The proposition of law laid down in Makula International Ltd. vs. Cardinal Nsubuga and Another [1982] H.C.B. 11, is that once an illegality has been brought to the attention of Court, it has to overlook all other issues and focus on resolving such issue of illegality. In Alwi Abdulrehman Saggaf v. Abed Ali Algeredi [1961] E. A. 767, the C.A. relying on the Privy Council decision in Perkowski v. City of Wellington Corporation [1958] 3 All E.R 368, at p. 373, which had itself relied on the case of In Connecticut Fire insurance Co v. Kavanagh, [1892JA.C. 473, made it clear that a point of law not argued in the Court below may be taken under circumstances where the Court: –

“is satisfied that the evidence upon which they are asked to decide established beyond doubt that the facts, if fully investigated would

have supported the new plea.”

On the basis of the evidence on record, the license granted to the school did not conform to the requirements of the Education Act.
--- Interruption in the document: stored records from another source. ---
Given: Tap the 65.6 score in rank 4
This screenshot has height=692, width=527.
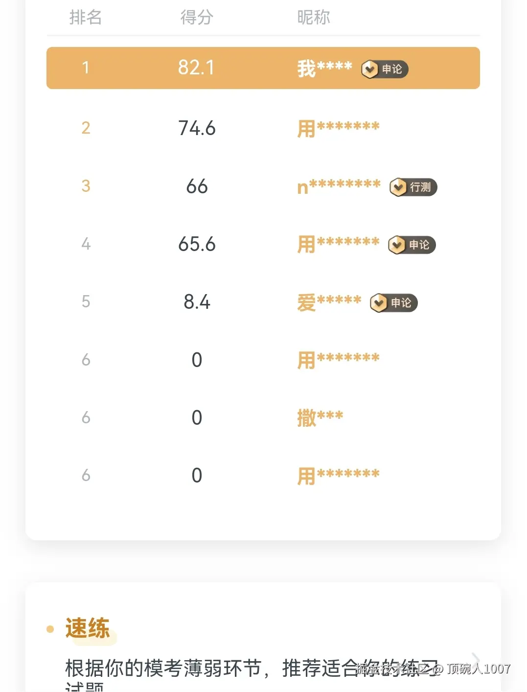Looking at the screenshot, I should tap(197, 244).
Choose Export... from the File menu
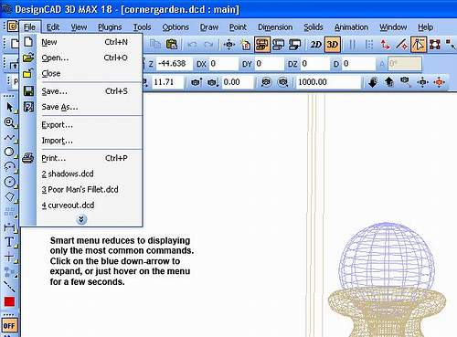 [58, 125]
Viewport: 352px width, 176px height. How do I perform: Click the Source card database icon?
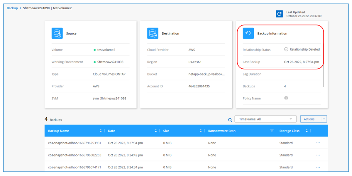pos(57,33)
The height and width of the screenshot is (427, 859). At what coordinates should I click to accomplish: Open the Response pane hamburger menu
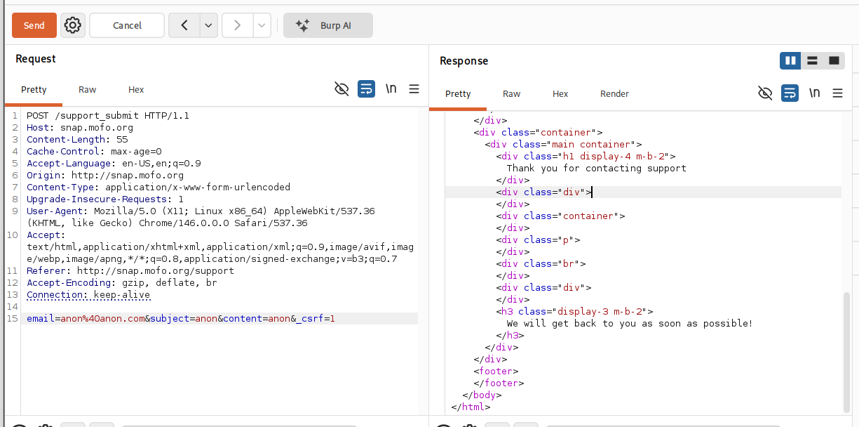tap(837, 93)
Had it done so, perhaps the school's ownership might not have been the subject of a contest; or alternatively such contest might have been based on different grounds. Second, it is clear from the evidence adduced that the school that had been licensed and purportedly granted a certificate of operation differs from the one in whose name this action has been brought. It was a secondary school; and yet the Claimants/Appellants have, in Court, all along pursued the matter of a vocational school, whereas there was no evidence whatever that in fact the two names meant one and the same institution by a lawful change of names, or of the purpose of education.
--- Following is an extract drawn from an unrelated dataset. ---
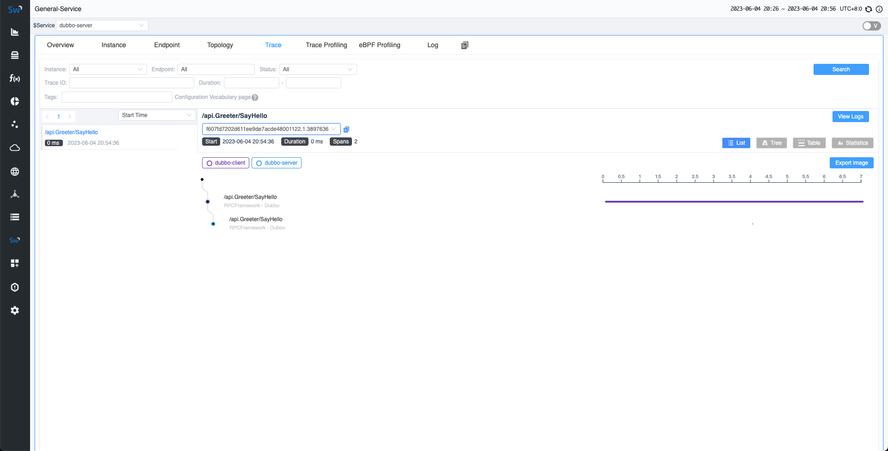Viewport: 888px width, 451px height.
Task: Open the cloud icon in sidebar
Action: point(15,148)
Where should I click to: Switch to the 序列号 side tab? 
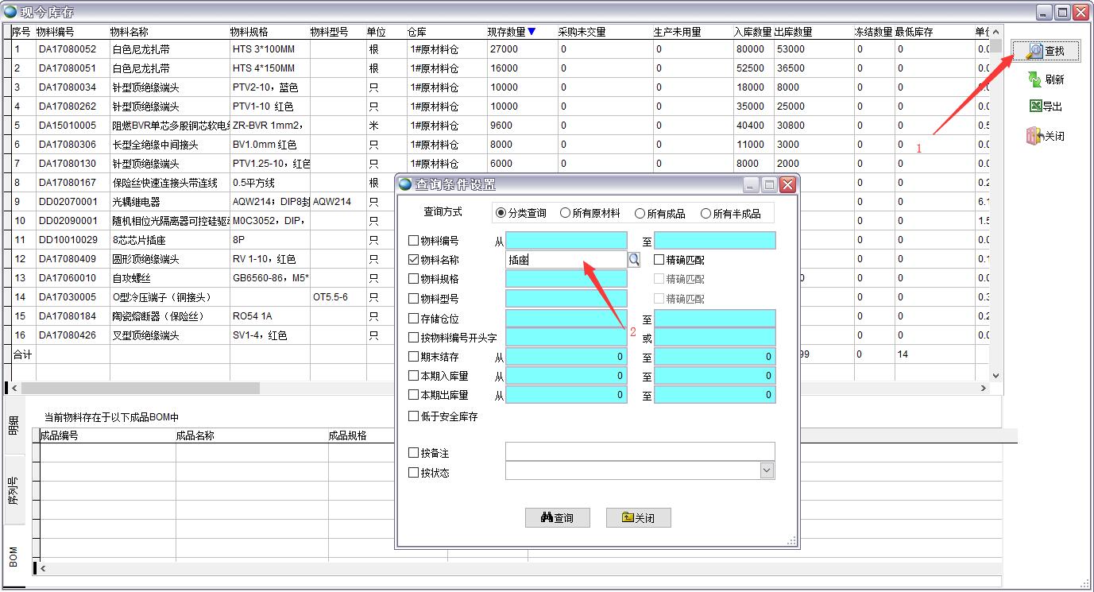tap(14, 489)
In the light of Mr. Agaba's uncontroverted evidence impugning the certificate of registration, coupled with the grave allegation of commission of the criminal act of forgery, there is sufficient material before me on which to come to the decision, which I hereby do, that the school, whoever it could be established to be the owners, was or is operating in serious breach of the law; and this is, by itself alone without need for more, good reason on which to disallow the appeal. There was nothing in the law for Mr Agaba to be intimidated by or hearken to the threat from the learned counsel for the Claimants not to close the school. He was rightfully exercising his mandate under the law as the official under whose docket the matter fell.
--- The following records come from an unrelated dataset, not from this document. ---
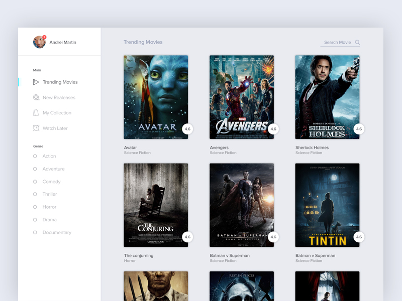Click the New Realeases film reel icon

point(36,97)
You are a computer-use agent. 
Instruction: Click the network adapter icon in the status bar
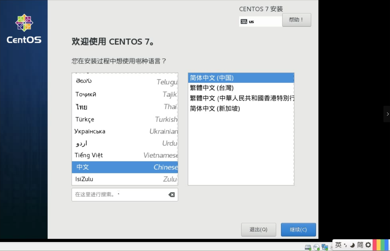(x=325, y=247)
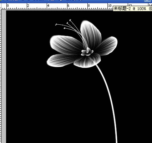152x143 pixels.
Task: Click the gray pasteboard strip left of the canvas
Action: click(x=4, y=76)
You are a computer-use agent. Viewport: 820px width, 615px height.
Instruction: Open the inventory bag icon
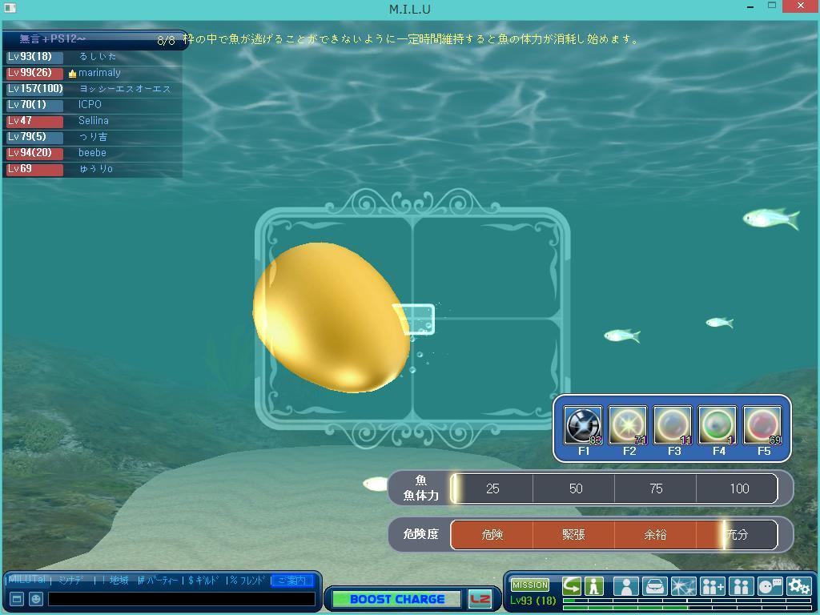[x=654, y=586]
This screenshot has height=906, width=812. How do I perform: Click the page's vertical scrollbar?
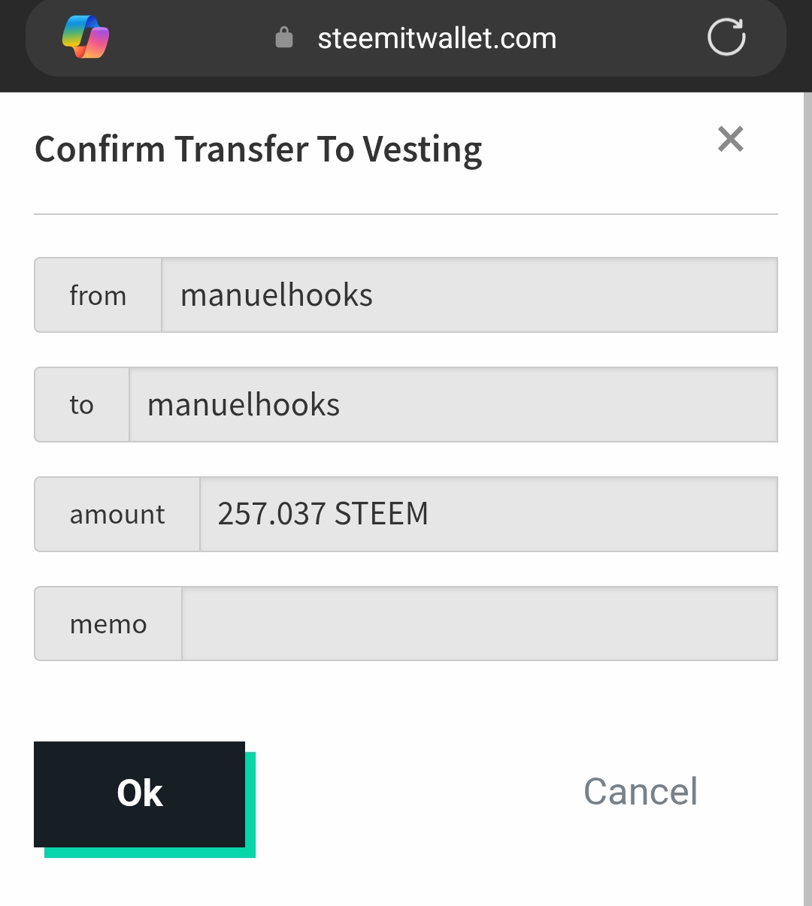click(x=807, y=496)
I find it superfluous to proceed to attend to the other grounds of appeal as my findings on this serious issue of illegality conclusively resolves the matter. I must also here direct the Permanent Secretary Ministry of Education to enforce the law by immediately ensuring that registration of the contested school is so done in accordance with the very clear provisions of the Education Act; and accordingly, a copy of this judgment must be availed to the Permanent Secretary Ministry of Education and Sports for immediate action. It follows that for the reasons given herein above I must, as I hereby do, dismiss this appeal. And because the issue of illegality has been most central in the determination of the matter, I award costs of the appeal and of the proceedings in the Court below, to the Respondents.